As estratégias de contra-ataque, ou de fuga, são nulas. “Temos que achar uma saída”, repetem incontáveis vezes os jovens, que nem mesmo verificam se todas as portas estão fechadas. “E aquela porta ali?”, grita algum gênio, muito tempo após o início da carnificina. Cada vez, olham para a direita e esquerda e encontram uma nova saída não testada. Jamais investigam os motivos da perseguição, para além do convite recebido por todos, atraindo-os à sessão de um filme disputadíssimo, sobre o qual ninguém tinha ouvido falar. Não suspeitaram de nada. Em algum momento, pessoas exaustas reclamam: “Chega, vou sair daqui”, como se esta fosse uma decisão repentina que pudessem ter tomado antes.
Logo, parecem integrar um delírio coletivo. As nove vítimas, assim como o projeto visando representá-las, soam em estado de transe. Os acontecimentos são tão improváveis, e as motivações, tão frágeis, que as ações se justificariam apenas num pesadelo, ou na viagem ruim de uma droga qualquer. A empreitada do malvado resulta tão difícil quanto atacar corpos anestesiados. Que surpresa ou angústia pode decorrer deste contexto? Nunca torcemos realmente pela fuga de pessoas tão incapazes, nem tememos a enésima aparição do vilão, que aparece e desaparece magicamente para provocar sustos no espectador, sem qualquer intuito ou função narrativa.
O roteiro ainda reserva aos homens a coragem de irem atrás do vilão, enquanto as mocinhas gritam desesperadamente: “Bruno! Bruno! Bruno! Volta aqui, Bruno!”, uma centena de vezes. Mesmo as scream queens do cinema de horror dos anos 1970 possuíam mais iniciativa e esperteza do que as namoradas histéricas deste grupo. Uma médica esconde seus laços com outros frequentadores da sala escura, por motivos jamais explicados a contento. A relação do grupo entre si, ou com as imagens da ficção exibida antes das mortes, também será descartada. O autor não parece ter dedicado o mínimo esforço para basear seus conflitos em relações plausíveis de causa e consequência.

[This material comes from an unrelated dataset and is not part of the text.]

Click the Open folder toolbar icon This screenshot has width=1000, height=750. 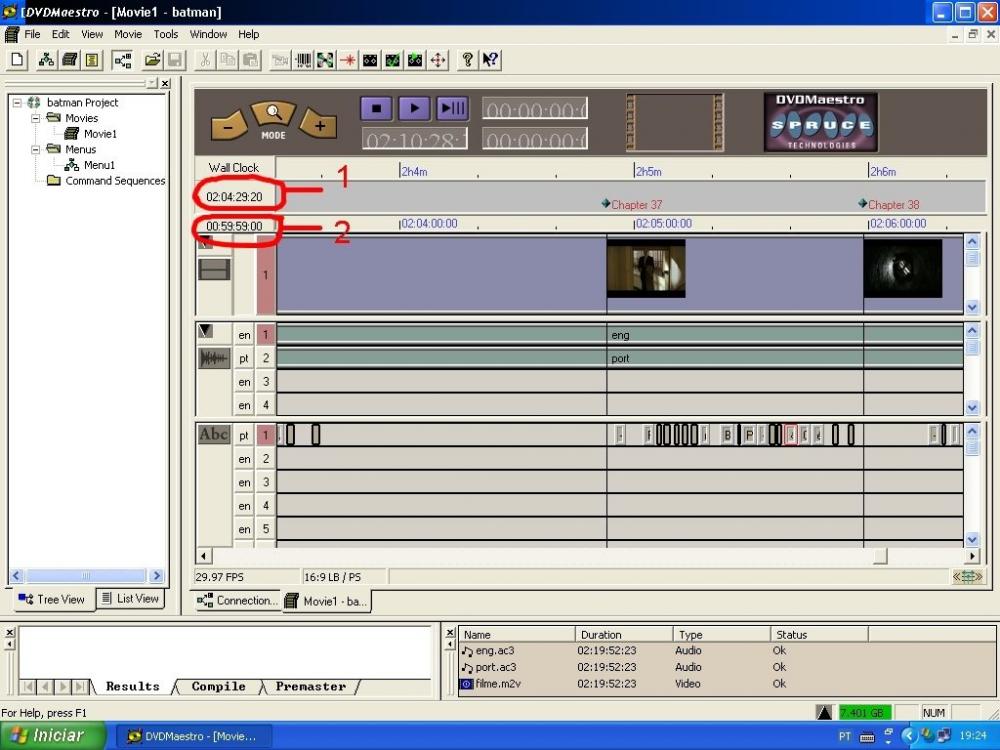152,60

Logo, Sala Escura falha nos quesitos elementares da linguagem cinematográfica: não consegue construir tempo nem espaço, baseando-se em ações simplórias e personagens desprovidos de complexidade ou variação emocional. Eles habitam uma sala de cinema claríssima, como se alguém tivesse esquecido de apagar as luzes no início da sessão. Depois, quando o perigo se anuncia, o som da tela soa baixo demais. Algumas falas parecem saídas diretamente de um estúdio de dublagem (caso do assassino), imergindo os personagens numa bolha. A maquiagem para orelhas cortadas e feridas despertaram risadas durante a sessão.

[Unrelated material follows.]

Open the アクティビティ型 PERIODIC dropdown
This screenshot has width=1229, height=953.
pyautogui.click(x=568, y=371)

Por fim, esta chega a ser uma experiência triste — mais tediosa do que irritante. Ao apresentar sua galeria pobre de personagens e de mortes, o criador não aparenta acreditar em sua própria ficção o bastante para desenvolvê-la. Pior do que isso, não estima que o público mereça um trabalho aprimorado — algumas mortes e gritos estariam de bom tamanho, horror é isso mesmo. Incomodam muito os realizadores de terror que não demonstram crença, paixão ou interesse pelo próprio terror. Grandes atores como Tainá Medina e Allan Souza Lima certamente mereceriam mais do que um projeto de ínfimo investimento cinematográfico, afetivo e discursivo. E o espectador, também.